# 4x8' HO layout update.



## AdRockTrains (Mar 3, 2015)

Ok, so since I last posted my layout, I have upgraded to a NCE Power Cab DCC system.

I have also separated my track into 2 so I can run my diesel and steam locos at the same time. Nothing too crazy or exciting, but the diesel runs freight on the outside loop while the steam runs passengers (Still working on the cars) on the inside figure eights. 

Each track has just one spur. My thought at the moment is to have the passenger spur lead to the train station in the business part of the layout and the diesel track spur lead to train yard type stuff. Obviously nothing is nailed down and I am still playing with my options. :smokin:

Inside the closer loop will be residential and a park and inside the other loop will be business and the train station. Also, mountain/tunnel at the top.


----------



## DonR (Oct 18, 2012)

With your NCE DCC power cab you can run two trains at the same
time in either direction on whatever tracks you have. There is
no reason to separate them if in saying that, you removed
turnout connection between the figure eight and the oval.
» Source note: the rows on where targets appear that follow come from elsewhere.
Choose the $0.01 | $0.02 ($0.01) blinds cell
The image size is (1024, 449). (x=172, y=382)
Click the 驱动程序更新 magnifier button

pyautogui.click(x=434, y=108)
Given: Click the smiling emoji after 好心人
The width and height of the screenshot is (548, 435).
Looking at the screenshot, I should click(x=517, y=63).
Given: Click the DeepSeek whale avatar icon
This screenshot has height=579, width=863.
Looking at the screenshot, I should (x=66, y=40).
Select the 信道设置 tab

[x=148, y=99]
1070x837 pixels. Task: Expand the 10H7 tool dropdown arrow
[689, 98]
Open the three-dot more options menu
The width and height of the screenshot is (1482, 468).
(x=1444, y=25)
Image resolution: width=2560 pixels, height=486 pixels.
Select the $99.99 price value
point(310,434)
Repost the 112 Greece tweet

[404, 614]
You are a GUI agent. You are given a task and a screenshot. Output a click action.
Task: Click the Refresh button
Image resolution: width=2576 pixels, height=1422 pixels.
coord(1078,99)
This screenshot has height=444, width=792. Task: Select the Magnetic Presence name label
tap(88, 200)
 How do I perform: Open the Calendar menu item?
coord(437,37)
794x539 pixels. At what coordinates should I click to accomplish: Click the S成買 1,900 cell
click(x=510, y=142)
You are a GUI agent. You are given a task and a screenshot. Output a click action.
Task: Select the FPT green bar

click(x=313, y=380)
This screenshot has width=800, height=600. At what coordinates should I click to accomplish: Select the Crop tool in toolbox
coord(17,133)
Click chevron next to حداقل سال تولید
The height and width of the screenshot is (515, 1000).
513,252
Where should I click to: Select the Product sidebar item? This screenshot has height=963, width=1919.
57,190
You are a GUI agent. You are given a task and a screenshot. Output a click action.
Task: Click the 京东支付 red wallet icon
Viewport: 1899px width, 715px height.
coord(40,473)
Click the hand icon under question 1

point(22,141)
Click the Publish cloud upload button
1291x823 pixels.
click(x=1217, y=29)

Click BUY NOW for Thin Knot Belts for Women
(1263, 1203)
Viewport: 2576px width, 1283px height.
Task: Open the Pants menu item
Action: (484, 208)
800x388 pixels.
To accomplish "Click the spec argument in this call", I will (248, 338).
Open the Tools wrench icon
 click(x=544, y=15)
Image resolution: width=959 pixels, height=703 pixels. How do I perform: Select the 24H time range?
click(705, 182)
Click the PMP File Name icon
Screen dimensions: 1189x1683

I cannot see any turnout connection between the figure eight
and the oval but the riser section hides that part of the layout.

Don


----------



## MtRR75 (Nov 27, 2013)

You might want to put a stock car on your wish list -- before the animal rights advocates get you arrested for carrying livestock in a gondola.


----------



## AdRockTrains (Mar 3, 2015)

DonR said:


> With your NCE DCC power cab you can run two trains at the same
> time in either direction on whatever tracks you have. There is
> no reason to separate them if in saying that, you removed
> turnout connection between the figure eight and the oval.
> ...


I'll probably add a turnout connection at some point. It used to be just one big loop, so I had to separate the oval and figure 8 so the trains would not collide. But yeah, being able to drive the trains from one track to another is a good/fun idea. 




MtRR75 said:


> You might want to put a stock car on your wish list -- before the animal rights advocates get you arrested for carrying livestock in a gondola.


lol, that was my 9 year old daughter. I'll let her know.


----------



## MtRR75 (Nov 27, 2013)

AdRockTrains said:


> lol, that was my 9 year old daughter. I'll let her know.


Been there, done that with my daughters years ago. I seem to remember some tiny Polly Pockets figures showing up on our layout. If you can find a stock car with a working door (should not be hard to find), she will be happy.


----------